§ Exercise
Please reproduce the listing below line for line, with no changes.

§ Records for processing
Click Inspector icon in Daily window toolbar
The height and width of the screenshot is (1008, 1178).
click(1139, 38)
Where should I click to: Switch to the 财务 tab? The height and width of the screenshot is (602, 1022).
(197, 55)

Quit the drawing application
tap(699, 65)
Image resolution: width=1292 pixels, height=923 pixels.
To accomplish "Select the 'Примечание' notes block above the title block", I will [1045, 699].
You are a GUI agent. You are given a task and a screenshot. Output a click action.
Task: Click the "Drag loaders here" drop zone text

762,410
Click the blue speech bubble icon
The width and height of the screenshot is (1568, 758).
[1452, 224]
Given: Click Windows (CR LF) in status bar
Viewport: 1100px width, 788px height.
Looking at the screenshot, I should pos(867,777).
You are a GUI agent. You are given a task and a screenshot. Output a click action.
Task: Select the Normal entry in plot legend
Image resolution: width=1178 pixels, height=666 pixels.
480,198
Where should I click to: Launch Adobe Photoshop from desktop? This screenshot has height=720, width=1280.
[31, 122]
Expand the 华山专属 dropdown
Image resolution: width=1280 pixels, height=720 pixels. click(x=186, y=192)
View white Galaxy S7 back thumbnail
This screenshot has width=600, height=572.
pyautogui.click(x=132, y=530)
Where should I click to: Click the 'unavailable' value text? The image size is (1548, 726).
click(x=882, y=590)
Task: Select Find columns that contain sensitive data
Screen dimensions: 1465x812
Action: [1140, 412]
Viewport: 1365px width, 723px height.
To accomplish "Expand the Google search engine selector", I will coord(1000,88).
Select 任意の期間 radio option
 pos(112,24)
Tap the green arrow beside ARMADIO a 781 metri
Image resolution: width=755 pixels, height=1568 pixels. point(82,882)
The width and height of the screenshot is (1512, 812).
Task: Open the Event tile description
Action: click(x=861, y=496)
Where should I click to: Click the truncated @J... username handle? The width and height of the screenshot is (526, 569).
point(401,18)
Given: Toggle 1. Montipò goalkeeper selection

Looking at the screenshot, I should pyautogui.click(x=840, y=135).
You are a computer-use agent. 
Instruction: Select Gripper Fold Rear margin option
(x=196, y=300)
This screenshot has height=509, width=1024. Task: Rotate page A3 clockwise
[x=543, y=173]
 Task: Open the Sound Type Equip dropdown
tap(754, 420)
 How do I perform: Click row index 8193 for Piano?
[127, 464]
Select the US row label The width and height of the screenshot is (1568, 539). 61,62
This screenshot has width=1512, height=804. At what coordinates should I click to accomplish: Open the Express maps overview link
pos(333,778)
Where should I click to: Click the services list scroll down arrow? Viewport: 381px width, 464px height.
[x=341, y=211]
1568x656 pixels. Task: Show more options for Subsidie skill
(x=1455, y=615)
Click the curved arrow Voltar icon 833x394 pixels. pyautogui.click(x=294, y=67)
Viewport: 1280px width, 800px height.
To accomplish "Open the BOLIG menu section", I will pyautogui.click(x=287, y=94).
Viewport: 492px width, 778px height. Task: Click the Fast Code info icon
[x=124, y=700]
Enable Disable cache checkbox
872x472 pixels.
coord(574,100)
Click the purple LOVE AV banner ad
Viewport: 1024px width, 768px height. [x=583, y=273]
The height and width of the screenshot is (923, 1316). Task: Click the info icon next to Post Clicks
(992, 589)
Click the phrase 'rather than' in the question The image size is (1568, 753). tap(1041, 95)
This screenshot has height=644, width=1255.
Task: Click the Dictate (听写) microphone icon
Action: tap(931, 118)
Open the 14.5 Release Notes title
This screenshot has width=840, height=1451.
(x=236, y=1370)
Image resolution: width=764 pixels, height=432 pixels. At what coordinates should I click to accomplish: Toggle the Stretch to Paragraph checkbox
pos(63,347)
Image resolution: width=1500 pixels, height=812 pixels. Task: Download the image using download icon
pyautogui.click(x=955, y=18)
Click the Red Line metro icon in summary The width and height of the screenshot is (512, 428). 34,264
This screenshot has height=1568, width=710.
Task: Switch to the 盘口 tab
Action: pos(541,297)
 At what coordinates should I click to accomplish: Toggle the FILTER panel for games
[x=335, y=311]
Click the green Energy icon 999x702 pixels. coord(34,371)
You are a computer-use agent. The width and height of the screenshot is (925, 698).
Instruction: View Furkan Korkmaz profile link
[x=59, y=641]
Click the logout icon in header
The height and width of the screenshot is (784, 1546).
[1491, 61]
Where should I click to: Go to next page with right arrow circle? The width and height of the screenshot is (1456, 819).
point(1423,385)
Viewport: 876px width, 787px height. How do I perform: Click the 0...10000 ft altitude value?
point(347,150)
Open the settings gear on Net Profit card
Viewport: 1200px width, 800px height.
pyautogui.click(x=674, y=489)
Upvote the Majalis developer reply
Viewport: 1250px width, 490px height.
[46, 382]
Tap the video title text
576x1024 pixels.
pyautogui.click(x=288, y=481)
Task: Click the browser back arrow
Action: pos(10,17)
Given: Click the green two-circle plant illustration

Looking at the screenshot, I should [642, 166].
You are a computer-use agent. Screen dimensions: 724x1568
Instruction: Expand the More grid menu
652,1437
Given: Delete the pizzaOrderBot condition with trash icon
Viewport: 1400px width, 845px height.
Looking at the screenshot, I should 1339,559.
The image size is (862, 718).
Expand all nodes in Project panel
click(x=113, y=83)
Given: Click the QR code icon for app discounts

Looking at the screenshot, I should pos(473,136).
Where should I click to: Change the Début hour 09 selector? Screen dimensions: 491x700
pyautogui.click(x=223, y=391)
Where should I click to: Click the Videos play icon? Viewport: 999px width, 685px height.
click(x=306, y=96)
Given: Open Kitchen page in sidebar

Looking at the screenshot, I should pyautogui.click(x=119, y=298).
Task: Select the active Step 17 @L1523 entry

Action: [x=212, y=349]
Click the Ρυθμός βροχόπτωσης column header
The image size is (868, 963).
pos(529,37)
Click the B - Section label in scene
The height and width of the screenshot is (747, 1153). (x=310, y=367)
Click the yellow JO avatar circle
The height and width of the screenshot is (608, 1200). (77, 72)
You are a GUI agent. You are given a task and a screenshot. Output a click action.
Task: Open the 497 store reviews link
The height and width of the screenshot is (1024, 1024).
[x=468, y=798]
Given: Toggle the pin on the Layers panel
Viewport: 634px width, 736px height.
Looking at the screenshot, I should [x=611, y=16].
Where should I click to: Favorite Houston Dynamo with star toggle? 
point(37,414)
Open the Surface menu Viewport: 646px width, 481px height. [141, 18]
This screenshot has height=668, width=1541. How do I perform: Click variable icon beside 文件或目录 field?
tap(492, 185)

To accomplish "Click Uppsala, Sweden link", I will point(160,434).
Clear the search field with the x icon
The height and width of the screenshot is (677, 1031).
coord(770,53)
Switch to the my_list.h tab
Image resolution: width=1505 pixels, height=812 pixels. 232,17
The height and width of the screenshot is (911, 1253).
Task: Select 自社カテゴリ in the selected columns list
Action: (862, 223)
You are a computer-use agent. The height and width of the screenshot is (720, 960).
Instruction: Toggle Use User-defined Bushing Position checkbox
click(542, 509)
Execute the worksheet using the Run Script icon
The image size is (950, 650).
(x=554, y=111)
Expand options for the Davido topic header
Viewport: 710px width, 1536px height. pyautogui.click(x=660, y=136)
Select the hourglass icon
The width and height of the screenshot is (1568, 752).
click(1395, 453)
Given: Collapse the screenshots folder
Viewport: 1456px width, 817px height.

§ The result
Click Inspector icon in Daily window toolbar
The height and width of the screenshot is (1008, 1178).
click(1139, 38)
Where should I click to: Switch to the 财务 tab? The height and width of the screenshot is (602, 1022).
(197, 55)

Quit the drawing application
tap(699, 65)
Image resolution: width=1292 pixels, height=923 pixels.
To accomplish "Select the 'Примечание' notes block above the title block", I will [1045, 699].
You are a GUI agent. You are given a task and a screenshot. Output a click action.
Task: Click the "Drag loaders here" drop zone text

762,410
Click the blue speech bubble icon
The width and height of the screenshot is (1568, 758).
[1452, 224]
Given: Click Windows (CR LF) in status bar
Viewport: 1100px width, 788px height.
Looking at the screenshot, I should pos(867,777).
You are a GUI agent. You are given a task and a screenshot. Output a click action.
Task: Select the Normal entry in plot legend
Image resolution: width=1178 pixels, height=666 pixels.
480,198
Where should I click to: Launch Adobe Photoshop from desktop? This screenshot has height=720, width=1280.
[31, 122]
Expand the 华山专属 dropdown
Image resolution: width=1280 pixels, height=720 pixels. click(x=186, y=192)
View white Galaxy S7 back thumbnail
This screenshot has width=600, height=572.
pyautogui.click(x=132, y=530)
Where should I click to: Click the 'unavailable' value text? The image size is (1548, 726).
click(x=882, y=590)
Task: Select Find columns that contain sensitive data
Screen dimensions: 1465x812
Action: [1140, 412]
Viewport: 1365px width, 723px height.
To accomplish "Expand the Google search engine selector", I will coord(1000,88).
Select 任意の期間 radio option
 pos(112,24)
Tap the green arrow beside ARMADIO a 781 metri
Image resolution: width=755 pixels, height=1568 pixels. point(82,882)
The width and height of the screenshot is (1512, 812).
Task: Open the Event tile description
Action: click(x=861, y=496)
Where should I click to: Click the truncated @J... username handle? The width and height of the screenshot is (526, 569).
point(401,18)
Given: Toggle 1. Montipò goalkeeper selection

Looking at the screenshot, I should pyautogui.click(x=840, y=135).
You are a computer-use agent. 
Instruction: Select Gripper Fold Rear margin option
(x=196, y=300)
This screenshot has height=509, width=1024. Task: Rotate page A3 clockwise
[x=543, y=173]
 Task: Open the Sound Type Equip dropdown
tap(754, 420)
 How do I perform: Click row index 8193 for Piano?
[127, 464]
Select the US row label The width and height of the screenshot is (1568, 539). 61,62
This screenshot has width=1512, height=804. At what coordinates should I click to accomplish: Open the Express maps overview link
pos(333,778)
Where should I click to: Click the services list scroll down arrow? Viewport: 381px width, 464px height.
[x=341, y=211]
1568x656 pixels. Task: Show more options for Subsidie skill
(x=1455, y=615)
Click the curved arrow Voltar icon 833x394 pixels. pyautogui.click(x=294, y=67)
Viewport: 1280px width, 800px height.
To accomplish "Open the BOLIG menu section", I will pyautogui.click(x=287, y=94).
Viewport: 492px width, 778px height. Task: Click the Fast Code info icon
[x=124, y=700]
Enable Disable cache checkbox
872x472 pixels.
coord(574,100)
Click the purple LOVE AV banner ad
Viewport: 1024px width, 768px height. [x=583, y=273]
The height and width of the screenshot is (923, 1316). Task: Click the info icon next to Post Clicks
(992, 589)
Click the phrase 'rather than' in the question The image size is (1568, 753). tap(1041, 95)
This screenshot has height=644, width=1255.
Task: Click the Dictate (听写) microphone icon
Action: tap(931, 118)
Open the 14.5 Release Notes title
This screenshot has width=840, height=1451.
(x=236, y=1370)
Image resolution: width=764 pixels, height=432 pixels. At what coordinates should I click to accomplish: Toggle the Stretch to Paragraph checkbox
pos(63,347)
Image resolution: width=1500 pixels, height=812 pixels. Task: Download the image using download icon
pyautogui.click(x=955, y=18)
Click the Red Line metro icon in summary The width and height of the screenshot is (512, 428). 34,264
This screenshot has height=1568, width=710.
Task: Switch to the 盘口 tab
Action: pos(541,297)
 At what coordinates should I click to accomplish: Toggle the FILTER panel for games
[x=335, y=311]
Click the green Energy icon 999x702 pixels. coord(34,371)
You are a computer-use agent. The width and height of the screenshot is (925, 698).
Instruction: View Furkan Korkmaz profile link
[x=59, y=641]
Click the logout icon in header
The height and width of the screenshot is (784, 1546).
[1491, 61]
Where should I click to: Go to next page with right arrow circle? The width and height of the screenshot is (1456, 819).
point(1423,385)
Viewport: 876px width, 787px height. How do I perform: Click the 0...10000 ft altitude value?
point(347,150)
Open the settings gear on Net Profit card
Viewport: 1200px width, 800px height.
pyautogui.click(x=674, y=489)
Upvote the Majalis developer reply
Viewport: 1250px width, 490px height.
[46, 382]
Tap the video title text
576x1024 pixels.
pyautogui.click(x=288, y=481)
Task: Click the browser back arrow
Action: pos(10,17)
Given: Click the green two-circle plant illustration

Looking at the screenshot, I should [642, 166].
You are a computer-use agent. Screen dimensions: 724x1568
Instruction: Expand the More grid menu
652,1437
Given: Delete the pizzaOrderBot condition with trash icon
Viewport: 1400px width, 845px height.
Looking at the screenshot, I should 1339,559.
The image size is (862, 718).
Expand all nodes in Project panel
click(x=113, y=83)
Given: Click the QR code icon for app discounts

Looking at the screenshot, I should pos(473,136).
Where should I click to: Change the Début hour 09 selector? Screen dimensions: 491x700
pyautogui.click(x=223, y=391)
Where should I click to: Click the Videos play icon? Viewport: 999px width, 685px height.
click(x=306, y=96)
Given: Open Kitchen page in sidebar

Looking at the screenshot, I should pyautogui.click(x=119, y=298).
Task: Select the active Step 17 @L1523 entry

Action: [x=212, y=349]
Click the Ρυθμός βροχόπτωσης column header
The image size is (868, 963).
pos(529,37)
Click the B - Section label in scene
The height and width of the screenshot is (747, 1153). (x=310, y=367)
Click the yellow JO avatar circle
The height and width of the screenshot is (608, 1200). (77, 72)
You are a GUI agent. You are given a task and a screenshot. Output a click action.
Task: Open the 497 store reviews link
The height and width of the screenshot is (1024, 1024).
[x=468, y=798]
Given: Toggle the pin on the Layers panel
Viewport: 634px width, 736px height.
Looking at the screenshot, I should [x=611, y=16].
Where should I click to: Favorite Houston Dynamo with star toggle? 
point(37,414)
Open the Surface menu Viewport: 646px width, 481px height. [141, 18]
This screenshot has height=668, width=1541. How do I perform: Click variable icon beside 文件或目录 field?
tap(492, 185)

To accomplish "Click Uppsala, Sweden link", I will point(160,434).
Clear the search field with the x icon
The height and width of the screenshot is (677, 1031).
coord(770,53)
Switch to the my_list.h tab
Image resolution: width=1505 pixels, height=812 pixels. 232,17
The height and width of the screenshot is (911, 1253).
Task: Select 自社カテゴリ in the selected columns list
Action: (862, 223)
You are a computer-use agent. The height and width of the screenshot is (720, 960).
Instruction: Toggle Use User-defined Bushing Position checkbox
click(542, 509)
Execute the worksheet using the Run Script icon
The image size is (950, 650).
(x=554, y=111)
Expand options for the Davido topic header
Viewport: 710px width, 1536px height. pyautogui.click(x=660, y=136)
Select the hourglass icon
The width and height of the screenshot is (1568, 752).
click(1395, 453)
Given: Collapse the screenshots folder
Viewport: 1456px width, 817px height.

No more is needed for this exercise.